** WORK REQUIRED **
Rewrite the items below as a JSON list of strings, one string per line, with blank lines left out. Start at the first line of the items and stop after the line that has "pyautogui.click(x=371, y=914)".

[Entries on locating words and elements]
----

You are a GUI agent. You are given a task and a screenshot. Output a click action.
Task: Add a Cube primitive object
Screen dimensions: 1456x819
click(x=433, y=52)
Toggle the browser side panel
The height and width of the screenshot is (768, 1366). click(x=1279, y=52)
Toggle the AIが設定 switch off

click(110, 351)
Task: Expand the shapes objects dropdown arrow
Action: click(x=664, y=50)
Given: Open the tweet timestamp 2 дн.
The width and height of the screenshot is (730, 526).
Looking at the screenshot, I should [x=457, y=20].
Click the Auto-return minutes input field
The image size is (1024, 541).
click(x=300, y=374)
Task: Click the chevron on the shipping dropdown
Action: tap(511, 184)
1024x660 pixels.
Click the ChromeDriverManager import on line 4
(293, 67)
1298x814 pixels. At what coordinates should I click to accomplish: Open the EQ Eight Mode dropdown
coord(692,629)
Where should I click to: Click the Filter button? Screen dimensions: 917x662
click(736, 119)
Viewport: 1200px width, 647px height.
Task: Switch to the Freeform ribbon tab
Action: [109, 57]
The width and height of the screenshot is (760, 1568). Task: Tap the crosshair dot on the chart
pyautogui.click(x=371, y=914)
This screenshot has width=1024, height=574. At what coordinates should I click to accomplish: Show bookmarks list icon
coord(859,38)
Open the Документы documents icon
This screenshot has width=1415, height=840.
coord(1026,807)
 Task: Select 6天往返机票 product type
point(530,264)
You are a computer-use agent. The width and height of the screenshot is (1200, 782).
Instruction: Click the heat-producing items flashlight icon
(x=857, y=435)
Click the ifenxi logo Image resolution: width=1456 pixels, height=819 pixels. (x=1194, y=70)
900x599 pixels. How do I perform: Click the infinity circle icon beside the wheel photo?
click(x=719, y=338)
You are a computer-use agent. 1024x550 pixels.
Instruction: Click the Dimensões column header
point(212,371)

----

** RESPONSE **
[
  "You are a GUI agent. You are given a task and a screenshot. Output a click action.",
  "Task: Add a Cube primitive object",
  "Screen dimensions: 1456x819",
  "click(x=433, y=52)",
  "Toggle the browser side panel",
  "The height and width of the screenshot is (768, 1366). click(x=1279, y=52)",
  "Toggle the AIが設定 switch off",
  "click(110, 351)",
  "Task: Expand the shapes objects dropdown arrow",
  "Action: click(x=664, y=50)",
  "Given: Open the tweet timestamp 2 дн.",
  "The width and height of the screenshot is (730, 526).",
  "Looking at the screenshot, I should [x=457, y=20].",
  "Click the Auto-return minutes input field",
  "The image size is (1024, 541).",
  "click(x=300, y=374)",
  "Task: Click the chevron on the shipping dropdown",
  "Action: tap(511, 184)",
  "1024x660 pixels.",
  "Click the ChromeDriverManager import on line 4",
  "(293, 67)",
  "1298x814 pixels. At what coordinates should I click to accomplish: Open the EQ Eight Mode dropdown",
  "coord(692,629)",
  "Where should I click to: Click the Filter button? Screen dimensions: 917x662",
  "click(736, 119)",
  "Viewport: 1200px width, 647px height.",
  "Task: Switch to the Freeform ribbon tab",
  "Action: [109, 57]",
  "The width and height of the screenshot is (760, 1568). Task: Tap the crosshair dot on the chart",
  "pyautogui.click(x=371, y=914)"
]